#### GOAL OF THE EXERCISE:
Reproduce verbatim every line of the items from the line containing "Task: Check the Email Tracking option" down to the line containing "The height and width of the screenshot is (2010, 929).", including both of those lines.

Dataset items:
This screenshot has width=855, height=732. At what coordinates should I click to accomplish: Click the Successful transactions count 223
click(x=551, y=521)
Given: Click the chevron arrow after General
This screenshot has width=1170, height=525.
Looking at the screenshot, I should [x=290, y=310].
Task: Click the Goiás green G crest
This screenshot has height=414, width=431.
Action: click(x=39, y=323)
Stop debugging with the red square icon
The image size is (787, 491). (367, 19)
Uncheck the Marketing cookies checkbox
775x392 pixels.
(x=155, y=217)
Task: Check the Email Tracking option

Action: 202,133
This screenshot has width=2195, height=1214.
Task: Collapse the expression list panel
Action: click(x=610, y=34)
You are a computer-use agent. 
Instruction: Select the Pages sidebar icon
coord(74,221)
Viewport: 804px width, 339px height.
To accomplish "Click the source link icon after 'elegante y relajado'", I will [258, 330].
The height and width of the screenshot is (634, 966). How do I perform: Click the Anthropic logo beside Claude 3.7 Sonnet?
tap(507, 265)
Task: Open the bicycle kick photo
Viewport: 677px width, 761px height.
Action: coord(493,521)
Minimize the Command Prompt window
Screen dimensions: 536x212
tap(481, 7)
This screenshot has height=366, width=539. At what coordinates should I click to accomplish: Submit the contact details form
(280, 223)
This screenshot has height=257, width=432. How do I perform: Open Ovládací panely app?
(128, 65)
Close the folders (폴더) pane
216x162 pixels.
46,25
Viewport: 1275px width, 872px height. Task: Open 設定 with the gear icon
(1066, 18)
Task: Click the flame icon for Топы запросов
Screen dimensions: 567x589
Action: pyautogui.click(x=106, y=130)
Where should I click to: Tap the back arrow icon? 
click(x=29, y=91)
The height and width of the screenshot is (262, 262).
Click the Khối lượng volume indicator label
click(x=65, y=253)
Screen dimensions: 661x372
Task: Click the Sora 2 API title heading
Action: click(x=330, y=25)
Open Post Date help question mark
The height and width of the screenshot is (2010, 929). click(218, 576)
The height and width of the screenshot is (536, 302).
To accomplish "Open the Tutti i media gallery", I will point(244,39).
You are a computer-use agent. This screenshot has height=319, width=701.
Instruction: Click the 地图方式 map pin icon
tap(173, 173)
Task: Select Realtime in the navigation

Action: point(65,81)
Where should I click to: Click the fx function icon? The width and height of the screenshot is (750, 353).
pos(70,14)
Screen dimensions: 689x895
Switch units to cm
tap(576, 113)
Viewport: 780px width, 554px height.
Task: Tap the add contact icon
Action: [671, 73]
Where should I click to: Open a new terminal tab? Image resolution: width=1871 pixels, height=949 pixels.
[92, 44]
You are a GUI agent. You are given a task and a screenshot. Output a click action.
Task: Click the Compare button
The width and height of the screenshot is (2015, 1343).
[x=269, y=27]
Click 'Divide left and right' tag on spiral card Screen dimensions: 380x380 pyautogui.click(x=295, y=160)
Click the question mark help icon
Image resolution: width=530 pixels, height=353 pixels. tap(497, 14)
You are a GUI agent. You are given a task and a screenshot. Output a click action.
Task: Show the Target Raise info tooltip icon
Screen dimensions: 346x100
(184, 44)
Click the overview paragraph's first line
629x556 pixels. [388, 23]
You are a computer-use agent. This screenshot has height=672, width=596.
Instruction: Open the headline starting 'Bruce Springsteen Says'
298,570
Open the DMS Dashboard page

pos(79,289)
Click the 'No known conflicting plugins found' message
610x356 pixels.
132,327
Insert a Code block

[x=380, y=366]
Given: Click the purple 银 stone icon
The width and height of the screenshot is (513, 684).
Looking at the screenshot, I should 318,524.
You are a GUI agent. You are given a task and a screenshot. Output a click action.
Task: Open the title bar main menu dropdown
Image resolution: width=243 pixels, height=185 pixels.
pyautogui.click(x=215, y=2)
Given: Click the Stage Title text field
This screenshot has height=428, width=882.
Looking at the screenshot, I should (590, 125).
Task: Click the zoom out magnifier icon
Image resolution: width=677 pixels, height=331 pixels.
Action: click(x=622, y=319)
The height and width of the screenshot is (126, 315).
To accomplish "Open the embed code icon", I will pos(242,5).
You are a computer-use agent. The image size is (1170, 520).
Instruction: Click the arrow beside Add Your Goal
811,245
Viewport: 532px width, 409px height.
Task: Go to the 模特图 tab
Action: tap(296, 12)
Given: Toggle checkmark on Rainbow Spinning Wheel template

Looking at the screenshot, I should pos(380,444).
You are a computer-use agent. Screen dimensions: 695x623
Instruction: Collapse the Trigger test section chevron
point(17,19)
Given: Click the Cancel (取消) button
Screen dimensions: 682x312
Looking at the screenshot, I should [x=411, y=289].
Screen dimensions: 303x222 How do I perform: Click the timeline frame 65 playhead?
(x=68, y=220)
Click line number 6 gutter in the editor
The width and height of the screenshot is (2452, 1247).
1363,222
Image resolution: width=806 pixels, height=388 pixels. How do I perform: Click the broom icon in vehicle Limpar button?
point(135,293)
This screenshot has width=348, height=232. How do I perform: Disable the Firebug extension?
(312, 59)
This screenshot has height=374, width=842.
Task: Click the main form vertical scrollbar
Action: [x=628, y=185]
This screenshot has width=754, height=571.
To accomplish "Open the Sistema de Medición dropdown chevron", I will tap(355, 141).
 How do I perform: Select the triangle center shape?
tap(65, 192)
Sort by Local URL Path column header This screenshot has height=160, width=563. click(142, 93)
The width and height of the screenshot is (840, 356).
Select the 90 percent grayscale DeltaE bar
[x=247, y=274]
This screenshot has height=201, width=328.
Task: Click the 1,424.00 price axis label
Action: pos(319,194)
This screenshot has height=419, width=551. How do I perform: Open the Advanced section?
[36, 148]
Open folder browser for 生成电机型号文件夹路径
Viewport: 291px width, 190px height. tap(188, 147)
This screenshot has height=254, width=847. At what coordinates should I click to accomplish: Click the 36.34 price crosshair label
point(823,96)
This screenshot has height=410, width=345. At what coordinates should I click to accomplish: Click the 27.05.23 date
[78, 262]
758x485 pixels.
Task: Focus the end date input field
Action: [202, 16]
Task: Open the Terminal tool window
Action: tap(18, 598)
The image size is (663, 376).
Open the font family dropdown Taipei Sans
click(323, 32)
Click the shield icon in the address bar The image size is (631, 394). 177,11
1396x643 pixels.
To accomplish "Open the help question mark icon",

#### FINAL RESULT:
Task: Check the Email Tracking option

Action: 202,133
This screenshot has width=2195, height=1214.
Task: Collapse the expression list panel
Action: click(x=610, y=34)
You are a computer-use agent. 
Instruction: Select the Pages sidebar icon
coord(74,221)
Viewport: 804px width, 339px height.
To accomplish "Click the source link icon after 'elegante y relajado'", I will [258, 330].
The height and width of the screenshot is (634, 966). How do I perform: Click the Anthropic logo beside Claude 3.7 Sonnet?
tap(507, 265)
Task: Open the bicycle kick photo
Viewport: 677px width, 761px height.
Action: coord(493,521)
Minimize the Command Prompt window
Screen dimensions: 536x212
tap(481, 7)
This screenshot has height=366, width=539. At what coordinates should I click to accomplish: Submit the contact details form
(280, 223)
This screenshot has height=257, width=432. How do I perform: Open Ovládací panely app?
(128, 65)
Close the folders (폴더) pane
216x162 pixels.
46,25
Viewport: 1275px width, 872px height. Task: Open 設定 with the gear icon
(1066, 18)
Task: Click the flame icon for Топы запросов
Screen dimensions: 567x589
Action: pyautogui.click(x=106, y=130)
Where should I click to: Tap the back arrow icon? 
click(x=29, y=91)
The height and width of the screenshot is (262, 262).
Click the Khối lượng volume indicator label
click(x=65, y=253)
Screen dimensions: 661x372
Task: Click the Sora 2 API title heading
Action: click(x=330, y=25)
Open Post Date help question mark
The height and width of the screenshot is (2010, 929). click(218, 576)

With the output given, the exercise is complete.